Borbely investiga a contaminação
por microplásticos durante a gestação desde
2021. Em 2023, um estudo conjunto com pesquisadores da Universidade
do Hawaí em Manoa já havia comprovado a presença
das partículas em amostras de placentas de mulheres havaianas.
A pesquisa também mostrou que essa contaminação
aumentou ao longo do tempo, já que os microplásticos
foram encontrados em 60% das amostras colhidas em 2006, 90% em 2013
e 100% em 2021.
A parceria foi mantida para a investigação
em Maceió, que também recebeu financiamento da Fundação
de Amparo à Pesquisa do Estado de Alagoas e do Conselho Nacional
de Desenvolvimento Científico e Tecnológico (CNPQ).
Apesar de todas as amostras brasileiras estarem contaminadas, elas
apresentaram menos aditivos químicos associados aos polímeros
plásticos do que as amostras norte-americanas.
"A gente buscou mulheres que
foram atendidas pelo SUS, com uma condição socioeconômica
mais vulnerável, porque a grande maioria dos estudos é
feita em países desenvolvidas. Então, a gente quis
trazer a nossa realidade da nossa população. E os
plásticos são formados de polímeros diferentes
que mudam conforme o local", complementa Borbely.
Como os microplásticos estão
presentes até mesmo no ar, não é possível
determinar com precisão a fonte da contaminação,
mas o pesquisador acredita que a poluição marinha
tenha grande contribuição, já que a população
alagoana consome muitos peixes e frutos do mar, inclusive moluscos
filtradores. Outro ponto de origem importante é a água
mineral envasada, que adquire as partículas de forma ainda
mais acelerada quando o galões recebem luz solar.
A pesquisa agora vai ampliar a quantidade
de amostras colhidas para 100 gestantes e buscar correlações
entre a contaminação por microplásticos e complicações
durante a gestação ou problemas de saúde identificados
logo após o nascimento dos bebês. Para isso, está
implementando o Centro de Excelência em Pesquisa de Microplástico,
com verbas da Financiadora de Estudos e Projetos - Finep, do Ministério
da Ciência e Tecnologia. A expectativa, de acordo com o pesquisador
é que esses resultados sejam publicados em 2027:
"A preocupação de todo mundo que trabalha nessa
área hoje é tentar entender o que essa contaminação
está causando, porque isso é muito sério. Toda
essa geração que está vindo já nasce
exposta a esses plásticos dentro do útero. E o plástico
está compondo de alguma maneira o organismo desses indivíduos
desde a formação".
"Um artigo americano que saiu
esse ano mostrou relação entre um polímero
específico encontrado na placenta e casos de prematuridade.
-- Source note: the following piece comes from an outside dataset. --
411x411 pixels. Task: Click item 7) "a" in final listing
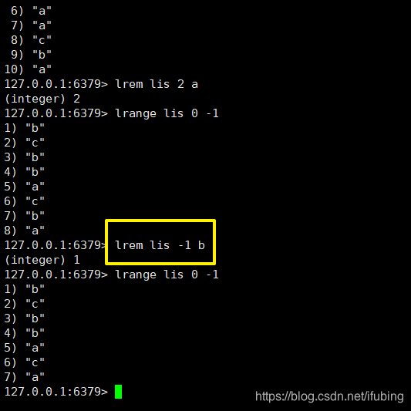click(25, 377)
A gente publicou um estudo com células e tecidos humanos
mostrando que os plásticos de poliestireno passam com facilidade
pela barreira placentária e causam alterações
no metabolismo dessa placenta e na produção de radicais
livres, o que também é um indício de que vai
afetar o desenvolvimento do bebê", complementa Borbely.
Para o pesquisador, essas descobertas
acendem um alerta coletivo e político, já que ações
individuais são pouco efetivas para evitar a contaminação:
"O Brasil não tem uma regulamentação para
plástico. E o mais importante aqui é a ação
que vem de cima, do governo, de regular quem está produzindo
o plástico: como deve ser essa produção, o
descarte de plásticos, a implantação de filtros
nessas indústrias. Se a gente conseguir reduzir no ambiente,
consequentemente vamos reduzir o que fica na gente", explica.